En réponse, les paroles de Jésus peuvent sembler dures ! Mais cet épisode est l’occasion pour lui de rappeler que le salut n’est pas un héritage. Nous ne faisons pas partie de la famille de Dieu parce que nous sommes nés dans une famille chrétienne. Et son enseignement est même plus profond : nous ne faisons pas partie de la famille de Dieu parce que nous faisons de « bonnes œuvres » ! C’est plutôt l’inverse, nous manifestons que nous faisons partie de cette famille parce que nous faisons la volonté de Dieu. Paul dira plus tard : « Les hommes livrés à eux-mêmes [ceux qui ne dépendent pas de Dieu] sont incapables de plaire à Dieu » (Romains 8.8). Faire la volonté de Dieu n’est possible qu’à ceux que Dieu a sauvés. Marie avait, elle aussi, besoin d’un sauveur. Et ce sauveur, c’est celui-là même qu’elle aimerait ramener dans le droit chemin, le chemin du socialement acceptable, du politiquement correct, de la bienséance…

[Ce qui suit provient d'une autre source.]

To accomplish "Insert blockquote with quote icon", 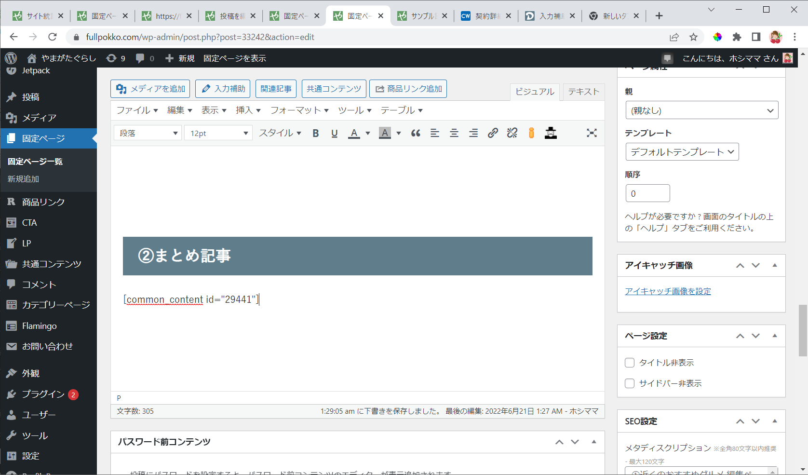I will 416,133.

Marie semble avoir oublié que suivre Dieu est souvent bien inconfortable. Pas juste physiquement… mais aussi socialement. Cet épisode nous invite à ne pas mettre Marie – et qui que ce soit d’autre – sur un piédestal et à nous souvenir humblement d’où nous vient notre salut. Mais c’est aussi une occasion de réjouissance : Dieu ne fait pas que nous sauver. Il nous adopte ! Il fait de nous des enfants dans sa propre famille. La phrase de Jésus est extraordinaire : « celui-là est pour moi un frère, une sœur, ou une mère. » Une mère !

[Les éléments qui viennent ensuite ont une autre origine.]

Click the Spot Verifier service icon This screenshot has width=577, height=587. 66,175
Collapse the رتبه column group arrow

Tous se retrouvaient pour prier

Eux tous, d’un commun accord, se retrouvaient souvent pour prier, avec quelques femmes, avec Marie la mère de Jésus, et avec les frères de Jésus. (Actes 1.14)

La conversion de Marie ne nous est pas rapportée. Mais on sait que Marie était présente à la croix. Par la suite, c’est Jean qui veillera sur elle. Ainsi, elle se joint au croyant, persévérant dans la foi et dans l’attente du retour de Jésus. Les textes bibliques montrent clairement qu’elle a occupé une place modeste, celle de tout un chacun, dans l’assemblée des croyants. C’est à Pierre et aux autres apôtres que revient le leadership dans cette Église naissante. Ce verset est le dernier à nous rapporter les faits et gestes de Marie. Qu’est-elle devenue ensuite ? La tradition voudrait qu’elle ait accompagné Jean à Éphèse. Mais là encore, peu de sources écrites confirment cette hypothèse. L’emplacement de son tombeau n’est pas connu.

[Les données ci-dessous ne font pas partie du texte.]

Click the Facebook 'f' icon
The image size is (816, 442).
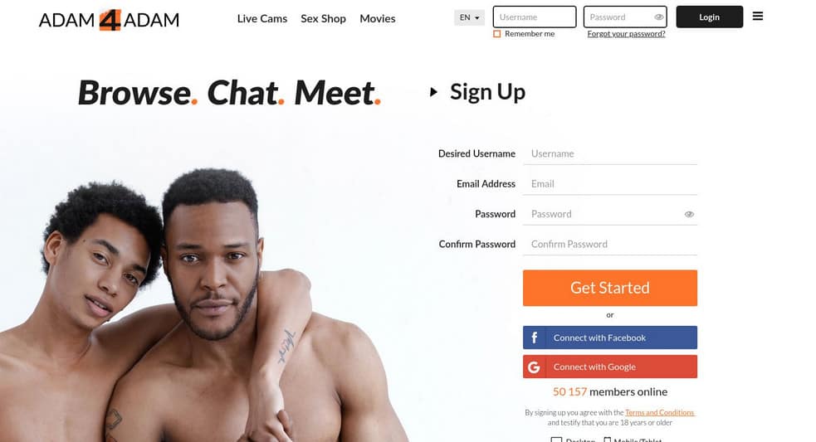tap(535, 338)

Dans le dernier verset qui retrace sa vie, elle nous donne une dernière leçon : elle prie ! Un acte d’obéissance et de dépendance. Celle qui a porté Jésus s’en remet à lui, le loue et l’attend. Marie a réellement compris qui était Jésus : « celui qui était, qui est et qui revient. » En lisant ce verset, je me dis qu’elle serait la première à demander qu’on ne la révère pas, mais qu’on adore celui qui seul est digne de toutes louanges. Si nous ne vouons à Marie aucune dévotion, nous pouvons tout de même suivre son exemple et attendre le retour de Christ dans la prière, la gratitude et l’obéissance.

Marie et le mystère de l’incarnation

Je repense à la conversation avec mon voisin et à Marie sur le point d’accoucher du Sauveur du monde. Et cette pensée m’amène à Augustin, ce grand théologien du Ve siècle que dont se réclament catholiques et protestants. Il a quelques belles lignes sur le mystère de l’incarnation. Et c’est peut-être cela le plus important dans l’histoire de Marie : En Jésus, Dieu est venu nous sauver.

Le Verbe [Jésus] du Père, par qui ont été formés tous les temps, qui n’a pas de commencement, qui ne peut être touché ni appréhendé, est devenu chair et pour nous, il est né dans le temps. […] Il est devenu homme, lui qui a fait l’homme, afin que celui qui règle le cours des astres soit nourri à la mamelle. Afin que lui, le pain, connaisse la faim ; afin que lui, la source, connaisse la soif ; afin que lui, la lumière, connaisse le sommeil ; afin que lui, le chemin, connaisse la fatigue de la route […] afin que la vie connaisse la mort. […] Engendré du Père, il n’a pas été créé par le Père. Il a été créé homme dans le sein d’une mère qu’il avait lui-même créée, afin de naître en ce monde de celle, qui, jamais et nulle part, n’aurait pu exister sinon par sa puissance.

Comme Marie, nous avons besoin d’un sauveur. Comme Marie, nous pouvons nous émerveiller devant le mystère de la venue de Jésus. Comme Marie, nous pouvons prier et attendre avec foi le retour de celui qui mourut pour nous et qui, seul, ressuscita pour monter au ciel et siéger à la droite de Dieu. Et comme Marie, nous devons savoir qu’« il y a un seul Dieu, et de même aussi un seul médiateur entre Dieu et les hommes, un homme : Jésus-Christ » (1 Timothée 2.5).

 

 

Photo : La dormition de la vierge, fragment de peinture murale provenant de l’Église Sainte Madeleine de Strasbourg vers 1480.

Miryam L.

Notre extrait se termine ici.